Rather than creating a formal RFP, they develop criteria to define the "perfect" system. Believing ease of use and functionality for the end-user to be the most important elements in the decision process, they give the greatest weight to these criteria. They contact colleagues who are working in institutions who have purchased and implemented operative documentation systems and poll them for their opinions, as they relate to their established criteria.

They decide to examine the products of three vendors and invite the end users to test them. None of the vendors chosen to participate is a corporate partner of the institution. Ultimately, they choose a small, but financially stable vendor, who specializes in operative systems. The system is chosen because it meets the needs of the end-users, can be interfaced to the current systems, and is competitively priced.

Hospital A implements its documentation system. Administrative "superusers" and experts are trained to teach the end users. Online training modules are used to learn the system. The implementation is met with resistance.

The anesthesiologists, nurses and operating room schedulers find the system difficult to learn and use. Many steps are required to enter and analyze their documentation. Frustration and anger ensue, and ultimately productivity falls.

Hospital B also implements its new system. The members of the selection team, as end users in the operating room, teach their colleagues how to use the system during cases and the normal course of business in the operating room. Acceptance is very high and productivity increases.

Was Hospital B just lucky by making this "deliberate mistake," or is the process of carefully planned mistakes one that should be built into the strategies of hospitals and other health care institutions?

In their article, "The Wisdom of Deliberate Mistakes," (1) Paul Schoemaker and Robert Gunther argue there is a way to make carefully planned mistakes that can pay off. They argue that making mistakes by challenging our assumptions is necessary for four important reasons.

1. First, we tend to be overconfident in our knowledge of what works and what doesn't. (1) Early in our careers as medical students and residents, our supervising physicians continuously test our assumptions. We make mistakes, but learn from them. The more experienced we become, the less likely we are to question our clinical assumptions. The same is true in business, but it does not mean we should not continue to test our knowledge and learn from the process.
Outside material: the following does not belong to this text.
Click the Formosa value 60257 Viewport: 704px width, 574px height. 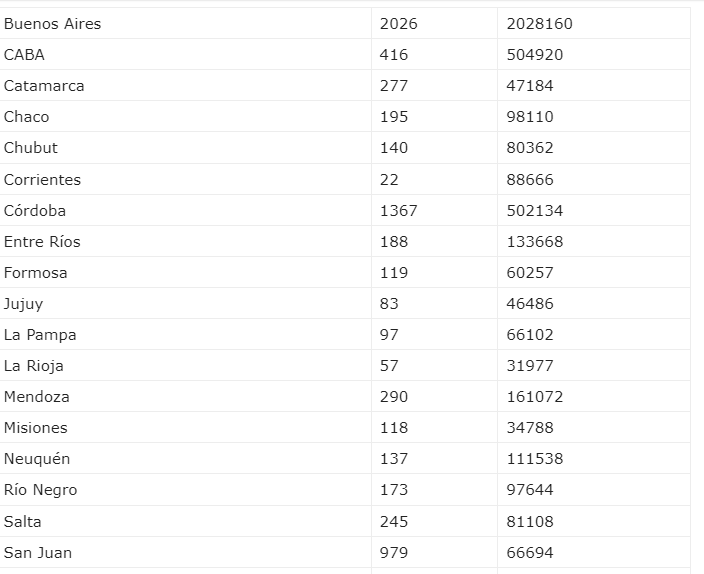tap(530, 273)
2. The second reason to make "mistakes" is because we are risk averse. (1) We don't want to be seen as failures in the eyes of our colleagues or employers. Most business cultures are not set up to reward us for making mistakes and being good learners.

3. Thirdly, we consistently seek confirmation of our decisions by favoring data and experimentation that supports our underlying beliefs. (1) Hospital A in our example above, favored data supporting the advantages of its corporate partnership over other factors, to support its belief that the product offered by their partner would be easier to integrate into their existing system.